Representatives who had previously struggled with this emphasised the importance of maintaining a boundary between the two. Supporting employees with issues in their personal lives, whilst at work, can be tricky. Most agreed on the importance of taking initial steps to empathise as an individual before the supervisory persona steps forward. The consensus was that managers must be able to deliver advice, with instruction, constructively and with guidance, especially if a task has not been performed satisfactorily.
The group discussed how to manage a variety of different personalities, using caution over when to establish authority. Some representatives shared their experiences of managing individuals who found it difficult to accept criticism. The group debated solutions to this with delegates finding that unsurprisingly, communication is the key. This included asking their staff what level of support and guidance they needed and respecting how some preferred to be managed in different ways. This then opened up the topic of remote working in the digital age and how progress monitoring systems are on the rise. A few spoke about the systems that have been implemented by their companies and the difficulties of maintaining consistency in performance. Other responses from the Round Table members included employees being harder to manage when remote-working as there is a lack of structure and set working hours, often resulting in less work being done, underperformance and therefore gaps in progress on visual systems. This also posed the question of whether the transparency of these systems (entire teams being able to see progress of other colleagues) is a problem.

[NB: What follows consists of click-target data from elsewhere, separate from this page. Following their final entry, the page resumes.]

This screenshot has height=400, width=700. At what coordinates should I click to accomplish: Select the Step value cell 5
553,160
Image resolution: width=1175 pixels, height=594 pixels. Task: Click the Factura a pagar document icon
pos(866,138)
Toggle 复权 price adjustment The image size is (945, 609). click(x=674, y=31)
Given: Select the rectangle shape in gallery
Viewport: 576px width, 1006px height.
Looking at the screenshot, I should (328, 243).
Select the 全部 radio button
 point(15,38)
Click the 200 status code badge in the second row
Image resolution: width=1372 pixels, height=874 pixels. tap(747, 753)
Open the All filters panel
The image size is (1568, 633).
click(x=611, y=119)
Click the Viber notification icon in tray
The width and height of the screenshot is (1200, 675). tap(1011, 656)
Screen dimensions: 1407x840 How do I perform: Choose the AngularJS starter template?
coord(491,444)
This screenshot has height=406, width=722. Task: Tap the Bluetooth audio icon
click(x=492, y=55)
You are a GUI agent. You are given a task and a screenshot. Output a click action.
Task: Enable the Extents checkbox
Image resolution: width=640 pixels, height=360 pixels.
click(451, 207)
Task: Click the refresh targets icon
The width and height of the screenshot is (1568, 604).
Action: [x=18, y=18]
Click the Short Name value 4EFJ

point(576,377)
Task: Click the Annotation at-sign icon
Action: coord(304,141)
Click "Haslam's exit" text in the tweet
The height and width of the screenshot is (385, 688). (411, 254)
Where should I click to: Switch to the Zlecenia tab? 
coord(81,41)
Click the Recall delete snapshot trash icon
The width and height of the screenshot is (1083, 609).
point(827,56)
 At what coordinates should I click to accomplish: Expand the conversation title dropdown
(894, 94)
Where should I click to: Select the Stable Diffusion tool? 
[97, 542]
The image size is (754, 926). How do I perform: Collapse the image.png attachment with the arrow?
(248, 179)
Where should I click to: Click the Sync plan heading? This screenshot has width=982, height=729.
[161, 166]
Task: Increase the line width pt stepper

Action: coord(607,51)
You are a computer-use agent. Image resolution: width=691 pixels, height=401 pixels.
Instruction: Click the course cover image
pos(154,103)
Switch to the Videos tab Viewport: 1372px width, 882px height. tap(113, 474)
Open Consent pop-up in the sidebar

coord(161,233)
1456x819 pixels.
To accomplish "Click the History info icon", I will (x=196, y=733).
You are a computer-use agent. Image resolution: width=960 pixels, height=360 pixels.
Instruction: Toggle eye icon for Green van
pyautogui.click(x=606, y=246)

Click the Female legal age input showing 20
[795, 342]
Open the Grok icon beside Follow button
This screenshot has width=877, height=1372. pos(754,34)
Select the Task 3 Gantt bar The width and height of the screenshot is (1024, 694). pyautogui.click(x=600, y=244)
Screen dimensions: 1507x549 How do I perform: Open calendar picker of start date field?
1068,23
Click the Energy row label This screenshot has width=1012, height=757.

The group agreed that it is important to address the behavior of underperforming employees close to the event and with face to face interaction, and that employees should first have to prove themselves in order to be trusted with remote working. There was strong emphasis on the importance of setting a precedent of allowing conscientious, self-motivated people to work from home.
Overall, the Round Table group agreed that managers should act as mentors for their teams and help with career progression as best they can.
The unanimous view was that in-work incentives or events organized out of working hours are always invaluable to building and maintaining strong working relationships and good team morale.
So…give a little, and they’ll give back!